[INSTRUCTIONS TO FOLLOW]
Within the entries below, please return exactly the lines from the one with "How do I perform: Open" through the one with "Viewport: 337px width, 249px height.", leaving out any pictures.

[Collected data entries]

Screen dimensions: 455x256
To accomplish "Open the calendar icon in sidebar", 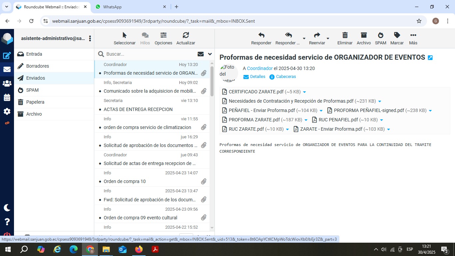I will coord(7,98).
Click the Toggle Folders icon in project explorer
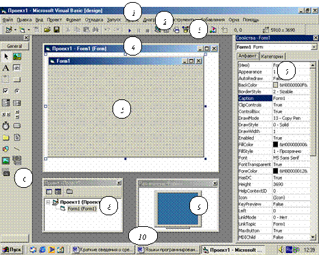This screenshot has height=255, width=319. [x=69, y=191]
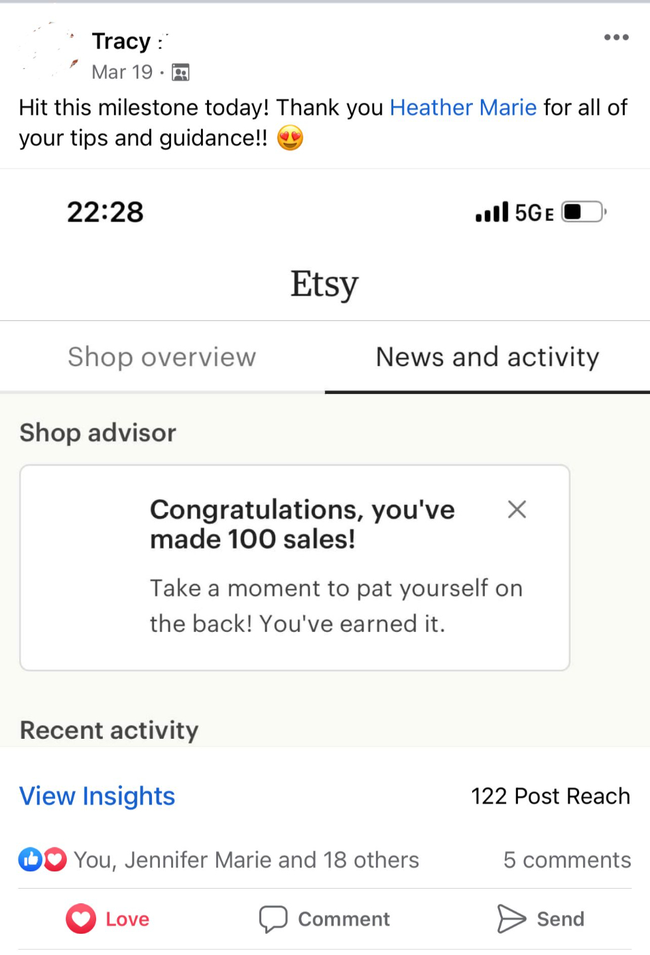
Task: Open Heather Marie's tagged profile link
Action: coord(463,107)
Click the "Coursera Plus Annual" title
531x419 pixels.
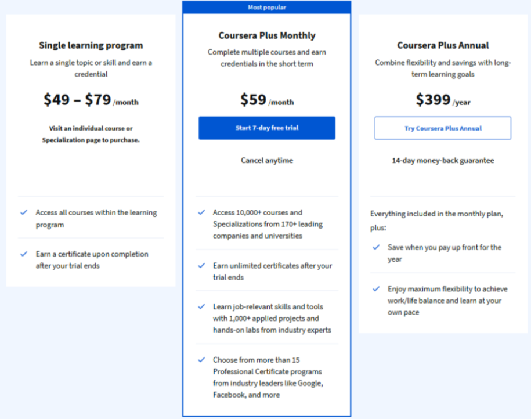click(443, 45)
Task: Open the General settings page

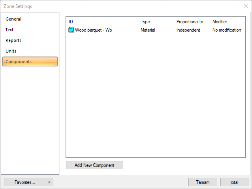Action: pyautogui.click(x=13, y=19)
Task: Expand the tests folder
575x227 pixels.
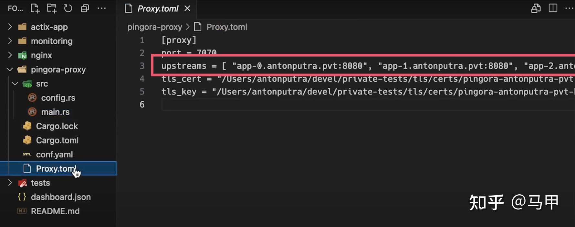Action: pos(10,183)
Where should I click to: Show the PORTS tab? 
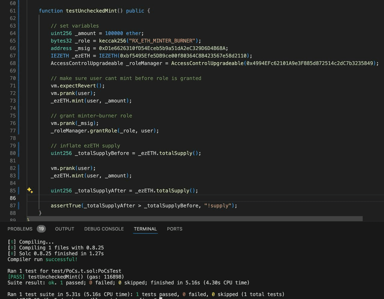pos(175,229)
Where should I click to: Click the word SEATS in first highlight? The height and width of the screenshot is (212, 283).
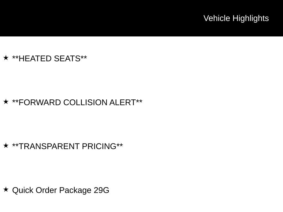[x=67, y=59]
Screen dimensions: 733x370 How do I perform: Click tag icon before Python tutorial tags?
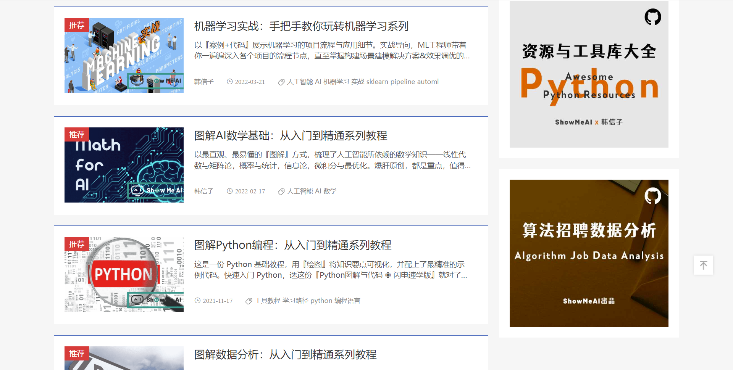249,301
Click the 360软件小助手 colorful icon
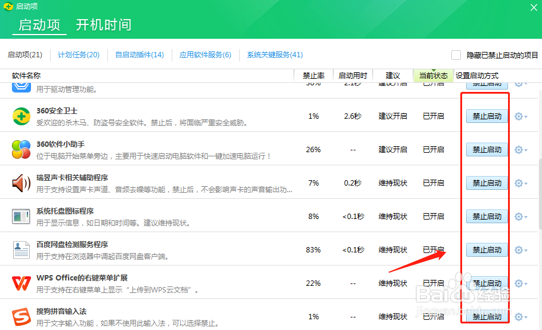542x330 pixels. tap(21, 149)
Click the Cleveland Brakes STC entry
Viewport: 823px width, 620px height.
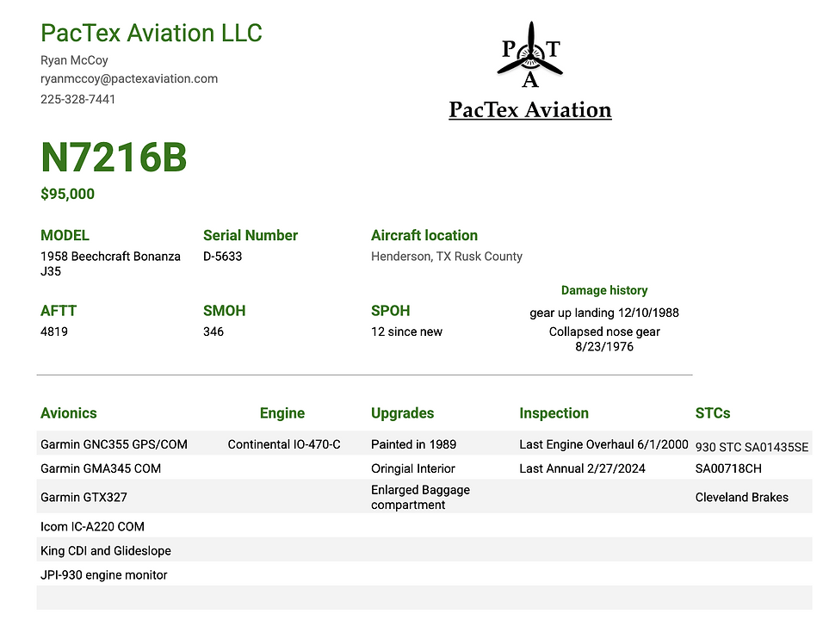pos(741,497)
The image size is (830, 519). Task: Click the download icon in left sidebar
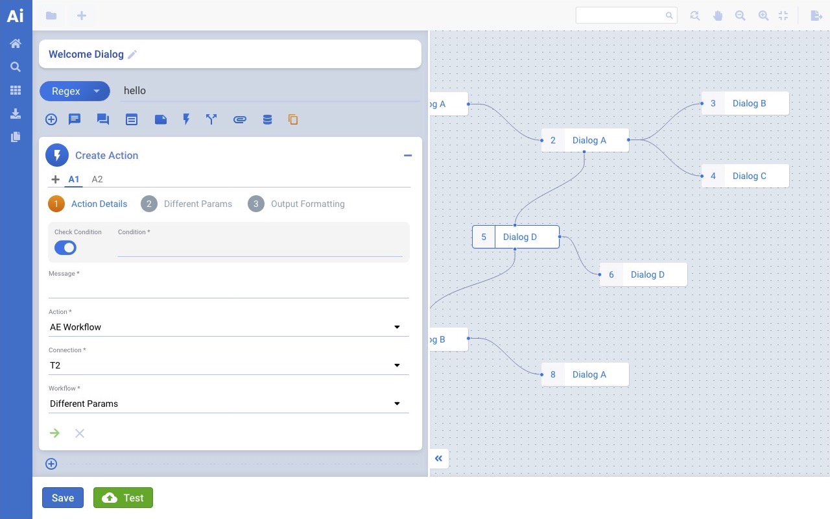(16, 114)
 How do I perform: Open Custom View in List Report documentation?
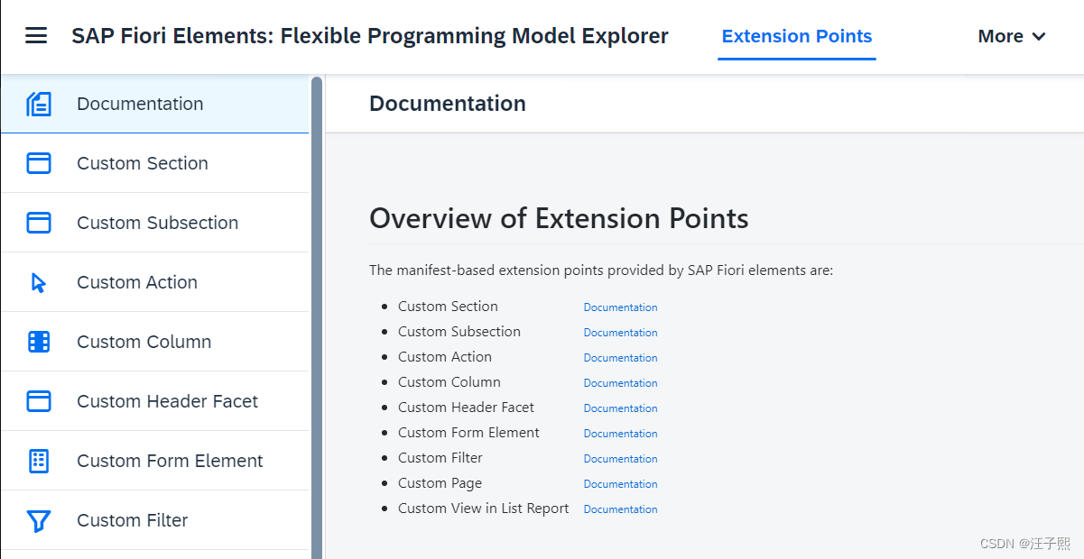[620, 509]
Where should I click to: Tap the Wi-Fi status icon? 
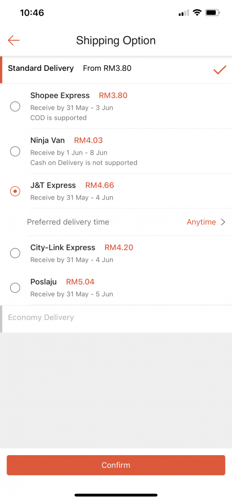point(198,13)
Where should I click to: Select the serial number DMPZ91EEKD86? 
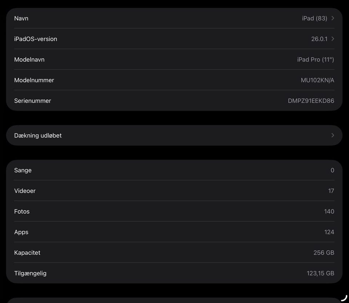pyautogui.click(x=311, y=101)
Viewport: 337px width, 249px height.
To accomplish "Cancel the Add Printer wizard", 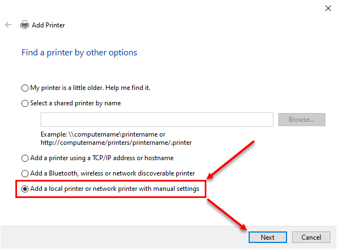I will 311,237.
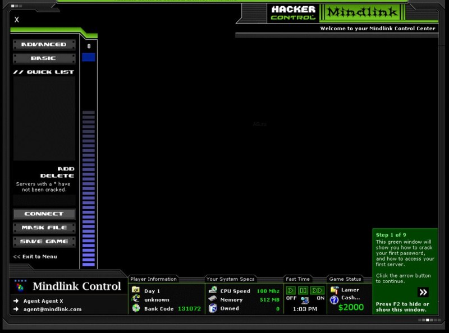The width and height of the screenshot is (449, 333).
Task: Pause the game time
Action: [x=303, y=290]
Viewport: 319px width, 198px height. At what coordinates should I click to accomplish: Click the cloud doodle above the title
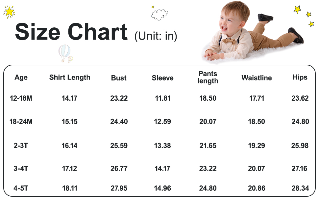(160, 14)
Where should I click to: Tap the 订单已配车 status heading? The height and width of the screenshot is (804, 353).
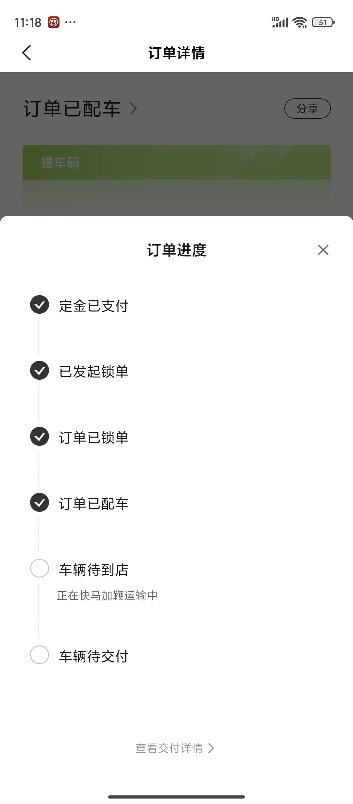pos(72,109)
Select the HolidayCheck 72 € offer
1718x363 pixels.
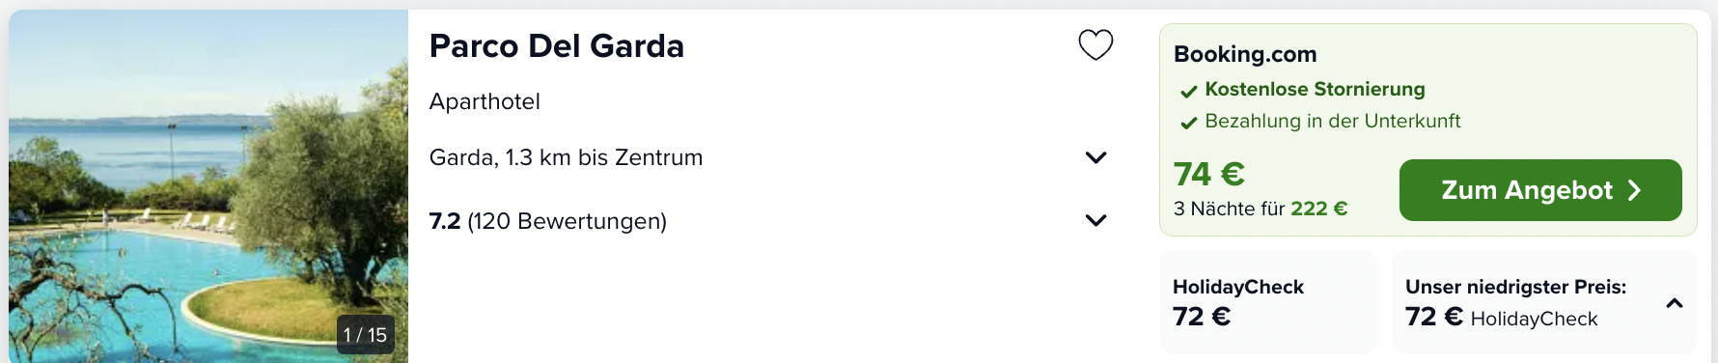click(x=1268, y=302)
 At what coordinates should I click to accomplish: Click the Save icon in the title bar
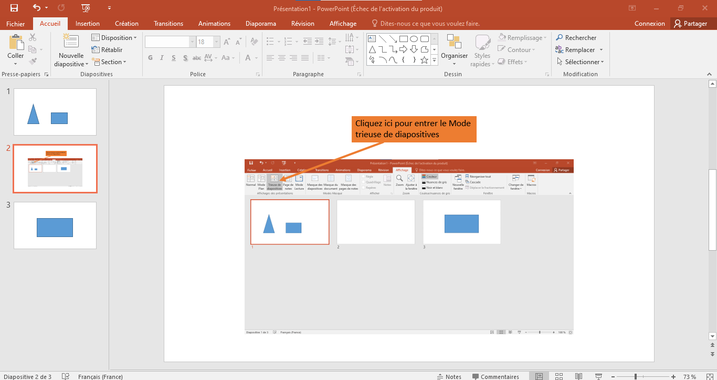14,8
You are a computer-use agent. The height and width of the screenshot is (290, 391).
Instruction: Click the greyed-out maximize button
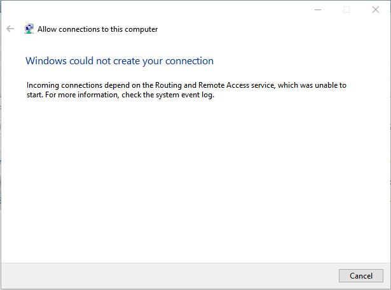click(346, 10)
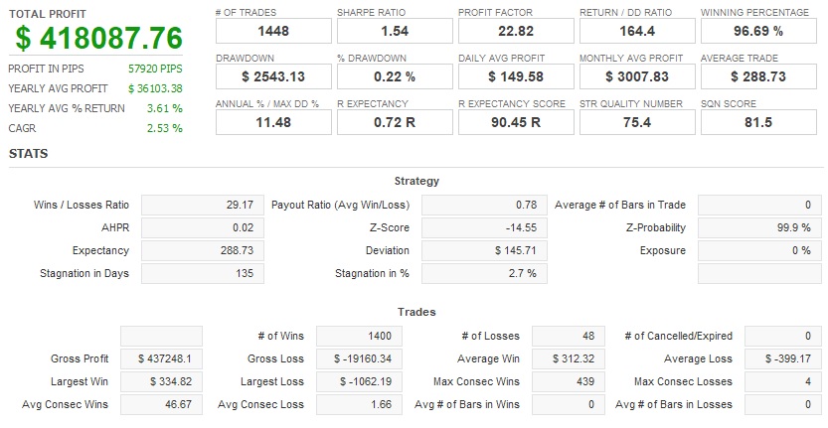This screenshot has width=828, height=428.
Task: Click the Wins / Losses Ratio field
Action: coord(201,206)
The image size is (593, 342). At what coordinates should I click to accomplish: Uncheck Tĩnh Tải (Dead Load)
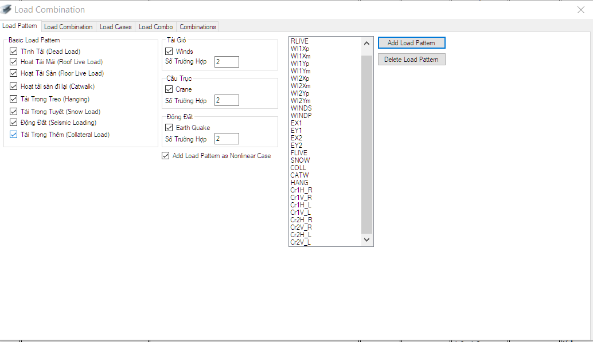click(13, 51)
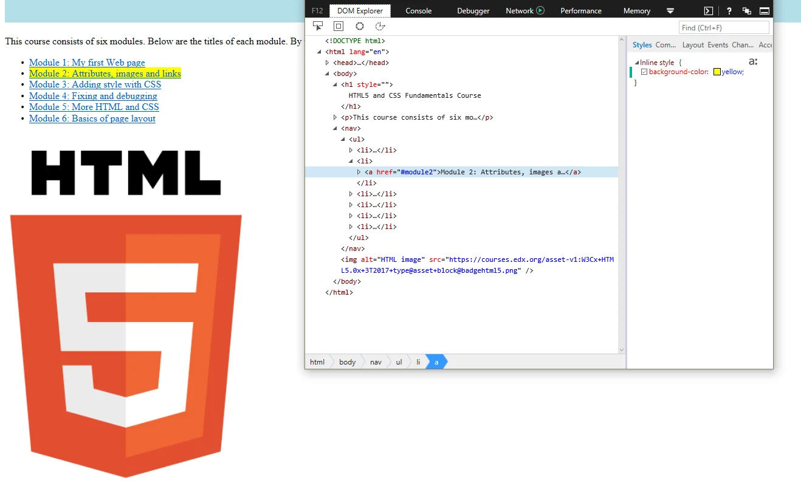The image size is (801, 483).
Task: Open the more tools chevron menu
Action: [x=670, y=10]
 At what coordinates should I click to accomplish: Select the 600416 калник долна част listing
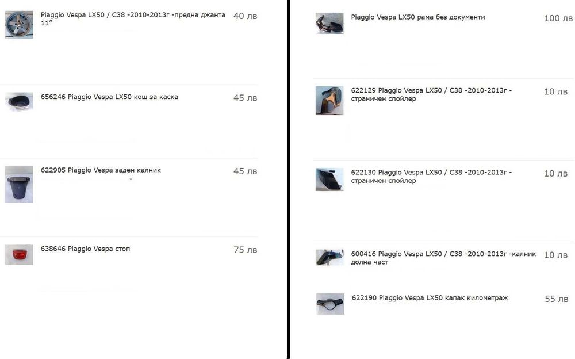pyautogui.click(x=443, y=258)
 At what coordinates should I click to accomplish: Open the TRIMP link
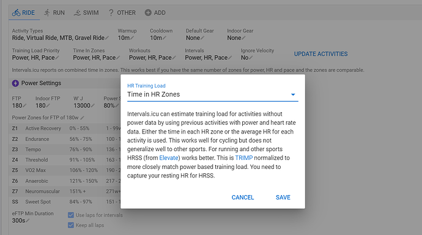tap(244, 158)

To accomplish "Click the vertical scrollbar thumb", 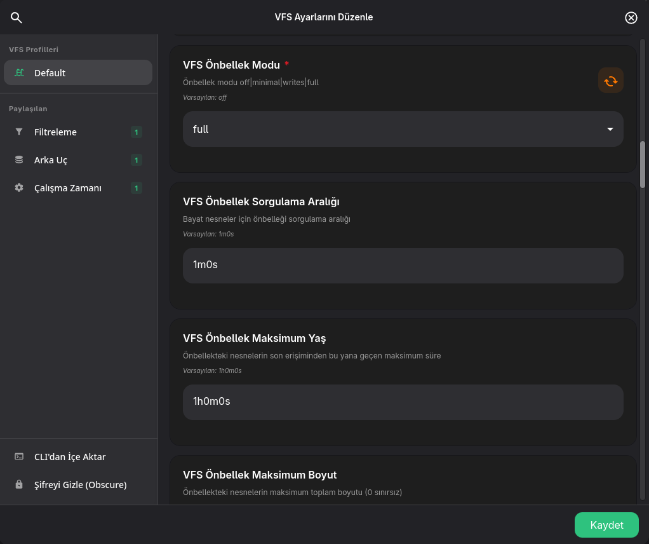I will coord(643,165).
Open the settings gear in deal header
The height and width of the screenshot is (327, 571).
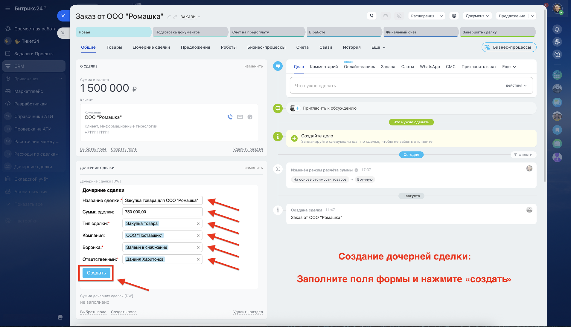(x=454, y=16)
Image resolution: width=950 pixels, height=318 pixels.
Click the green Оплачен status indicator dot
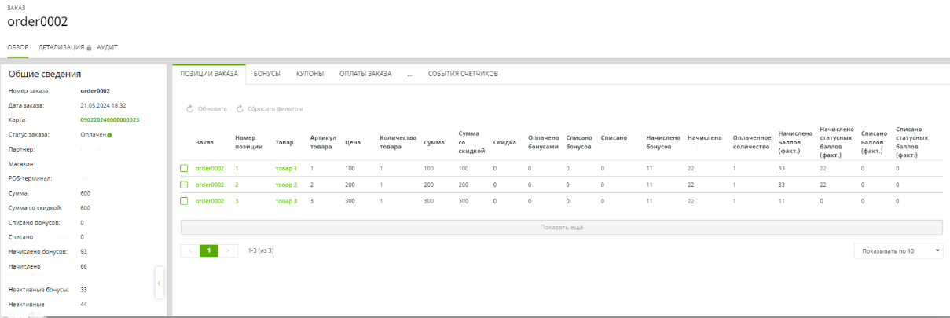tap(109, 135)
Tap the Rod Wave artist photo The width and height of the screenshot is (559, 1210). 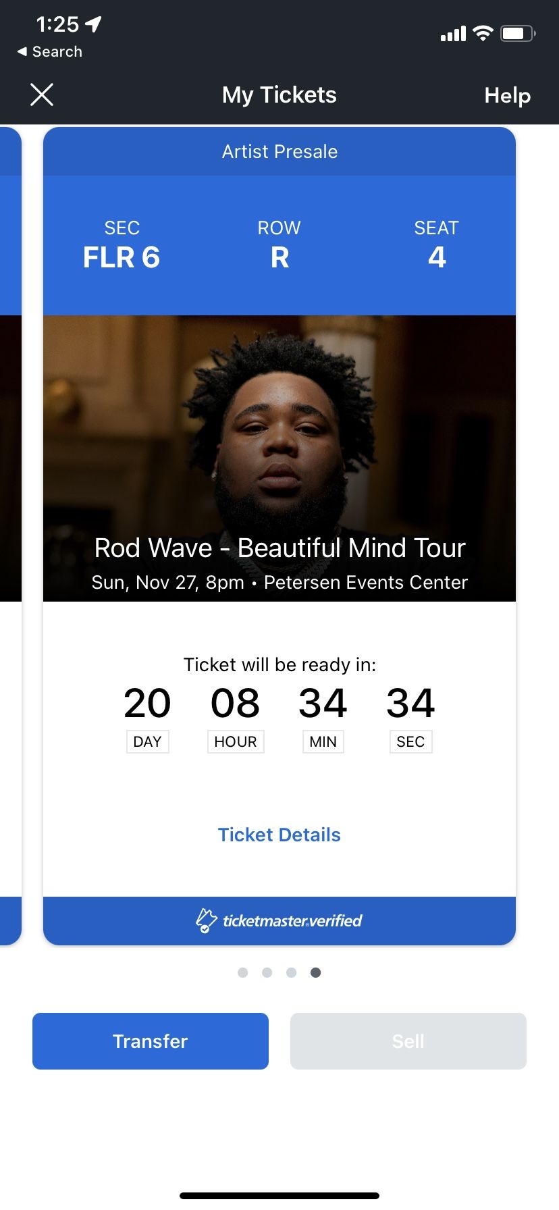(x=280, y=439)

[COMPLETED TASK]
 How do I perform: Open Custom View in List Report documentation?
[620, 509]
Where should I click to: Tap the Wi-Fi status icon? 
point(198,13)
Where should I click to: Select the serial number DMPZ91EEKD86? 
pyautogui.click(x=311, y=101)
Viewport: 337px width, 249px height.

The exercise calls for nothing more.